Experimental drug candidate ABX464 is an oral small molecule that inhibits HIV replication through an entirely new mechanism of action. In two Phase 2a clinical trials, ABX464 demonstrated up to 50% reduction of HIV-DNA in peripheral blood mononuclear cells after 28 days of combination treatment with ART.
Pre-clinical data suggest that ABX464 has the potential to reduce or eliminate the viral reservoirs in patients with HIV, thus delivering long-term control of the viral load and preventing the emergence of HIV mutants that are resistant to treatment after six months of treatment in vitro. It also offers the advantages of less frequent dosing.
“The biggest problem with current therapies in HIV is that they are unable to reduce the viral reservoir of HIV that lies latent in human immune cells. The viral reservoir is the integrated viral DNA within infected cells that perpetuates the production of viruses,” says an Abivax spokesperson.
Though ART can keep active viruses out of the bloodstream, existing reservoirs, or HIV “factories”, cannot be affected by ART. Therefore, if ART is terminated even for a short time, a viral rebound can occur.
ABX464 has a particular mechanism of action in HIV that is two-fold. Viral DNA integrated into infected cells codes for viral proteins that the cell is “tricked” into producing during translation. ABX464 is believed to inhibit a protein that is necessary for the shuttling of certain viral proteins out of the nucleus, thus preventing viruses from being reproduced within infected cells. ABX464 also induces splicing of certain sequences of viral RNA, the molecular products of which signal the immune system to attack the cells which are infected, according to the spokesperson.

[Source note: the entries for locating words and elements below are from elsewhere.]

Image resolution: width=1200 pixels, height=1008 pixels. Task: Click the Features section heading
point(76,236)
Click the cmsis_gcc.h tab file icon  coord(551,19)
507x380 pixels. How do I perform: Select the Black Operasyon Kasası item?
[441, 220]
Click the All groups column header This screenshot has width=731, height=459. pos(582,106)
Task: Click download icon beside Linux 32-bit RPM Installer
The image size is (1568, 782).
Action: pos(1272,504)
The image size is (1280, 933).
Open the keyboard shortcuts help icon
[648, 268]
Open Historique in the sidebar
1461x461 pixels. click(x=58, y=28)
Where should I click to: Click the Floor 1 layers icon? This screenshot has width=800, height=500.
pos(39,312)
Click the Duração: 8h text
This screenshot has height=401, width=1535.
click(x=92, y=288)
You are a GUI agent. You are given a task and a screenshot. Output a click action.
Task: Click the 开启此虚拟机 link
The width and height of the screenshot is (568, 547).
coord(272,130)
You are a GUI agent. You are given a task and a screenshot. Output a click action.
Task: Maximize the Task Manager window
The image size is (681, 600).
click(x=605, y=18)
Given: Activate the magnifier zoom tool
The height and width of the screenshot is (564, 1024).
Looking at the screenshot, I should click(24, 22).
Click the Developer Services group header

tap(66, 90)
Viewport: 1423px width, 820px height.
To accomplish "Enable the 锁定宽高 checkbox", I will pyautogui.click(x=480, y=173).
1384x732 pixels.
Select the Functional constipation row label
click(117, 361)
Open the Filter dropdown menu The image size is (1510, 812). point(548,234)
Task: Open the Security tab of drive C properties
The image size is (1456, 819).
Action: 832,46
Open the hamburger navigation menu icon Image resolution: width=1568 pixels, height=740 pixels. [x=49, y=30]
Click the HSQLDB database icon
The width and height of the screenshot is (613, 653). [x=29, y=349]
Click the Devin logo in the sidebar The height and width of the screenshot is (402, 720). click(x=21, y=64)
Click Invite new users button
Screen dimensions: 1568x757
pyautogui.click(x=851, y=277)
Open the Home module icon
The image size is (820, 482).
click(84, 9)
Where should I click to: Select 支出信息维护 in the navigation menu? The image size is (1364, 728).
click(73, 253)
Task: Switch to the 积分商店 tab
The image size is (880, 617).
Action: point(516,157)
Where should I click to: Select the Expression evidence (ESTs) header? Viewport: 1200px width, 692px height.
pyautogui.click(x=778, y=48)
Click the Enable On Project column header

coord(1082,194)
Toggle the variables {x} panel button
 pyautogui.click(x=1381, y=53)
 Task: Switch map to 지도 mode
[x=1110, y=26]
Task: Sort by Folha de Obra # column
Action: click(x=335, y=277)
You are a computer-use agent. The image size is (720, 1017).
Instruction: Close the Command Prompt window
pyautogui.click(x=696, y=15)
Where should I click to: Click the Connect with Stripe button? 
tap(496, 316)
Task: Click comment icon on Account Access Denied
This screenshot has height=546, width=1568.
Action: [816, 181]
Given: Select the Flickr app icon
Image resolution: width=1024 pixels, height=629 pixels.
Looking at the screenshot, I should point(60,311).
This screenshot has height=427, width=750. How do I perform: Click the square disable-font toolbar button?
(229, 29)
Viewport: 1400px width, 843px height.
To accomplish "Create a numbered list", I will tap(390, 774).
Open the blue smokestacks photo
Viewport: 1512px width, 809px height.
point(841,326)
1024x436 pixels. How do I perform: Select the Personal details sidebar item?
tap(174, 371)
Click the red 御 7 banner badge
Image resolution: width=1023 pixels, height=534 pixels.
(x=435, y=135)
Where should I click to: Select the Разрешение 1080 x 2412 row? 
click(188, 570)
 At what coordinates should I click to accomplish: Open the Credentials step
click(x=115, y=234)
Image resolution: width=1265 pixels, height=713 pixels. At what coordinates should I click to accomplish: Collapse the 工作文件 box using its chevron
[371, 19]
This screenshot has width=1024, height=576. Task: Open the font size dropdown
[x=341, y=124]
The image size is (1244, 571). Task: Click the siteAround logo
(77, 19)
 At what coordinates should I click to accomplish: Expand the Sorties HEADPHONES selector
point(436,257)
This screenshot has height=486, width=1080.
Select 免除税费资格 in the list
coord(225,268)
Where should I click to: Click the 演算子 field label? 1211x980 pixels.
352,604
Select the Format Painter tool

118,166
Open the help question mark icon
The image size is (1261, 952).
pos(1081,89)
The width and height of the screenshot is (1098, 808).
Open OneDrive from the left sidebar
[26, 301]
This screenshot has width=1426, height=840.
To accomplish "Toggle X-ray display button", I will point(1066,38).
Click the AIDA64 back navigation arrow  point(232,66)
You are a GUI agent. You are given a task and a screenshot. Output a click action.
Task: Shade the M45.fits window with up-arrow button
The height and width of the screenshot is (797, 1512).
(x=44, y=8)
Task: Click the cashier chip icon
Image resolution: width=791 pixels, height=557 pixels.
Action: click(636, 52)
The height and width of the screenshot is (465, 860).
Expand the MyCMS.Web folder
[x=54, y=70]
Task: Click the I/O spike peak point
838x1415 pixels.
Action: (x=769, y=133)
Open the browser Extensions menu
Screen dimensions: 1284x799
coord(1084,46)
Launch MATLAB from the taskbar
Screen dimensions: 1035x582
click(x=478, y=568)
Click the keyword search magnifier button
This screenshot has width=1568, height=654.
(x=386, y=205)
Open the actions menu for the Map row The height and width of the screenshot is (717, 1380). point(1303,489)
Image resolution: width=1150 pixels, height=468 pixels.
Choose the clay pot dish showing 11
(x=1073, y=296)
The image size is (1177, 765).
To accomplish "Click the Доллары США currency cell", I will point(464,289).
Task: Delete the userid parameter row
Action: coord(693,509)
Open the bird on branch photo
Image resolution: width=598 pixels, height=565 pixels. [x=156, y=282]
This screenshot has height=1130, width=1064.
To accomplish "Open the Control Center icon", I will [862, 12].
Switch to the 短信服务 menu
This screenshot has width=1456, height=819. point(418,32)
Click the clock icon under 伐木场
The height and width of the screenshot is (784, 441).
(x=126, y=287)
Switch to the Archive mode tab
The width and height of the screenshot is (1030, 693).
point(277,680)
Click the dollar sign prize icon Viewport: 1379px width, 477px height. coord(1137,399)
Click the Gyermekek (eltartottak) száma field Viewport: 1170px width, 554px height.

Abivax believes the drug can offer a functional cure for HIV by way of this mechanism. That means the virus can be controlled without the need for ART, and not a complete eradication. Abivax is now preparing for Phase 2b trials of ABX464 in HIV.
Latency reversal agents
Clearly, a cure for the infection can be possible only by fully eliminating the virus from its reservoirs. Latent proviruses, which are competent to replicate, continue to persist in virally suppressed individuals on ART. Researchers are working on strategies to target these latently infected cells and allow immune recognition and the clearance of this reservoir.
Vorinostat is one such pharmacologic agent being evaluated in different studies to reactivate the latent reservoir so that infected cells can be recognized and targeted. A histone deacetylase inhibitor, vorinostat is currently approved by USFDA for the treatment of cutaneous T cell lymphoma. The efficacy of vorinostat is being tested in various clinical settings, including in conjunction with ART agents as well as with immunotherapy.
The ongoing RIVER trial explores whether a combination of a four-drug ART regimen that includes raltegravir, two anti-HIV vaccines and ten doses of vorinostat can effectively reduce latent HIV in resting CD4 cells in participants with newly diagnosed HIV.
VORVAX, a Phase I/IIa study, is looking at the effect of a combination of vorinostat and AGS-004 on latent HIV. AGS-004 is an investigational HIV immunotherapy designed to boost the immune system’s response to reactivated latent HIV. \
Another Phase I study is evaluating vorinostat in combination with an HIV-1 antigen- expanded specific T-cell therapy on reactivated latent HIV in adults whose HIV is well controlled by ART.